GUEST COLUMN, Alieta Eck, Medical Doctor
As the controversy rages between those Republicans who want full repeal and those who want to retain what might be “good” about ObamaCare, we are not asking the right questions. While they are arguing whether or not to keep the ObamaCare subsidies (or the equivalent as “tax credits”), is anyone asking what it is we are subsidizing?
Why has medical care in the United States gotten so expensive? Why did the cost of a hospital stay go from an average of $17,000 in 2000 to $33,000 in 2010, while the average length of stay declined? Why do our hospital stays cost three times more than in other industrialized countries?
The dirty little secret is that having insurance might be a guarantee that the insured pays MORE. And because deductibles have risen dramatically along with premiums, a family needs to pay thousands of dollars out of pocket before insurance kicks in. But how does this work?
Most insurance companies have networks of “preferred providers.” One would assume that a “preferred provider” is a doctor or a lab that gives better rates, but the opposite is the case. As an example, one patient spent a day in the emergency room where the total bill came to $12,000. The “preferred provider” rate brought the bill down to $10,000, which happened to be that patient’s deductible. Upon further scrutiny, the breakdown of the bill showed a lab fee of $3,500—labs that would have cost less than 100 cash on the outside.
When the hospital patient advocate was queried, the answer came back, “Your insurance company negotiated $10,000 and, since you have not met your deductible, you are bound it pay it. Paying the cash price is not an option.” She acknowledged that this seemed unfair, but would not budge.
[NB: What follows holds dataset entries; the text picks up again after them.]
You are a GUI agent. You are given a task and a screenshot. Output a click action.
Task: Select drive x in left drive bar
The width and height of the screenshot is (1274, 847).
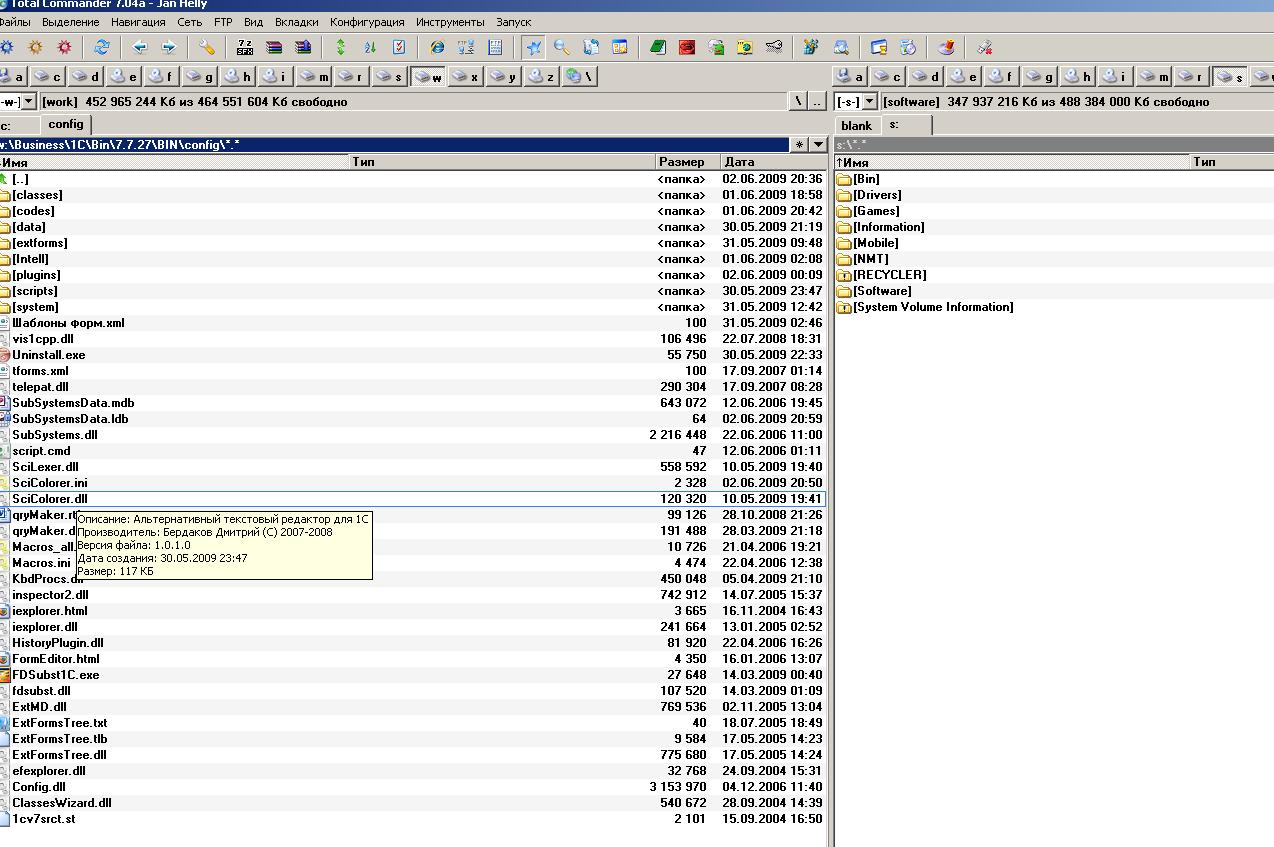pyautogui.click(x=465, y=76)
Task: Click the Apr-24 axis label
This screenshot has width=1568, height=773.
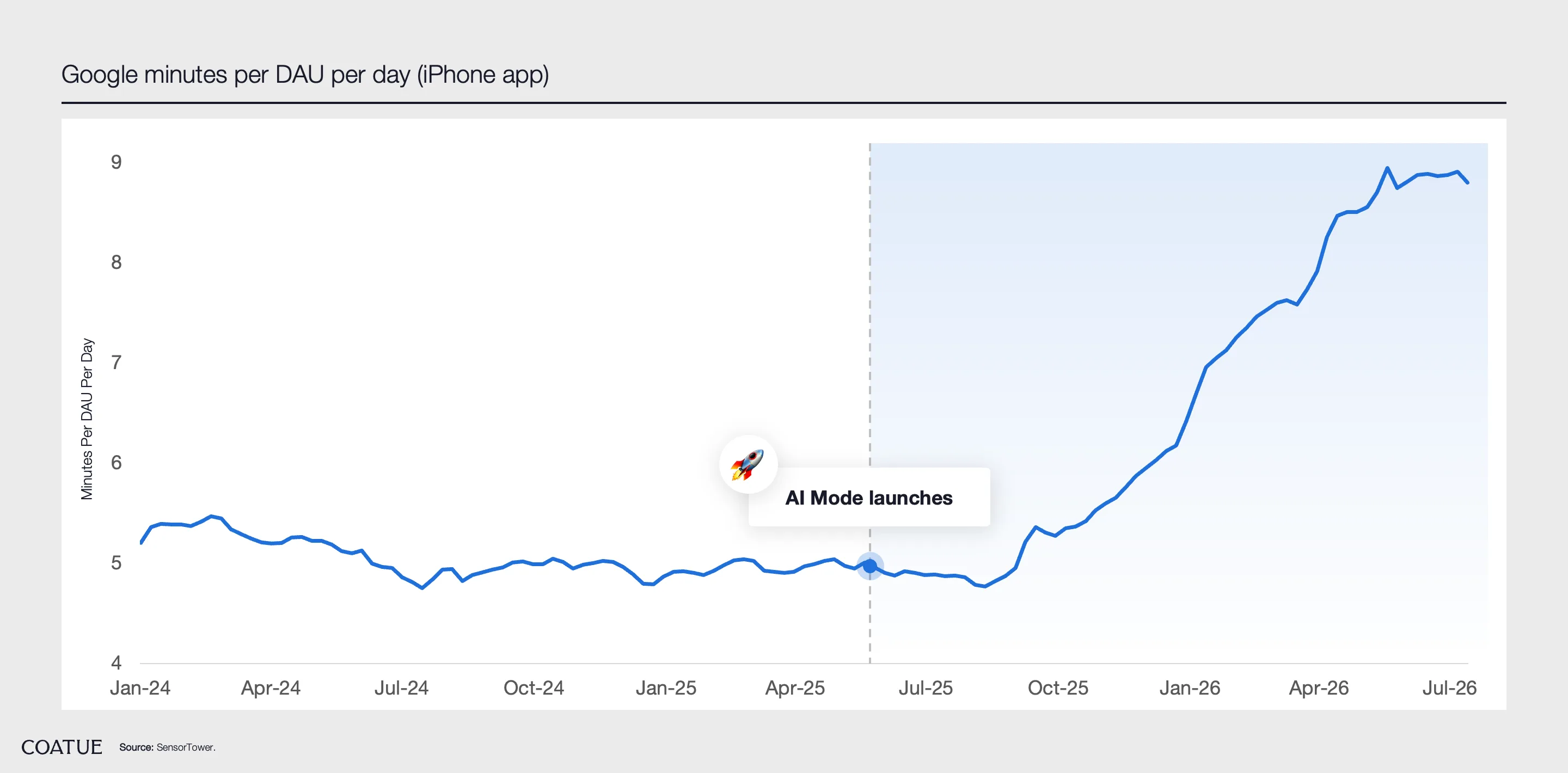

Another patient discovered that his insurance had lapsed and was given a cash price of $75 for an office visit. Once insurance was restored, the submitted fee was $275. Since he had not met his deductible, he was expected to personally pay the higher fee.
Since 92 percent of people will not incur more than $5,000 per year in medical expenses, the middle class has been fleeced under ObamaCare in so many ways. Many patients have received subsidies. But this just means that taxpayers are forced to pay part of their premiums, and the patients are still stuck with those deductibles and the higher negotiated fees.
So what is really happening?
Insurance premiums have soared, and the insurance companies love it. They keep a percentage of the bloated premiums for “operating costs.” Hospitals are buying physician practices, and Medicaid and Medicare have agreed to pay the hospitals higher fees for the same service in the same location. No government official has been able to explain why.
The ratepayers and taxpayers are the “forgotten men” in our medical system. Hospital and Insurance executives are now commanding compensation that exceeds $1 million. One CEO of a consolidated hospital system in central New Jersey receives $9 million per year. What exactly does he do to merit this high salary? The usual reason for lavish executive pay is that the official brings lots of revenue into the business. The big hospital systems are businesses that profit massively at the expense of patients and taxpayers—although the excess might be called something other than profit if the hospital is tax-exempt (allegedly “nonprofit”).
Our politicians are complicit in this heist, as last year insurance companies and hospitals were among the ten greatest contributors to the campaigns of legislators who allow this scam on the middle class to continue.
The best recommendation would be for patients with high deductibles to hide any connection with an insurance company and negotiate the best cash prices for services. Find a physician who is in no network and who can help navigate where to find cash-friendly sources of medicines, labs, and x-rays.
Patients with their doctors need to take control of medical care once again.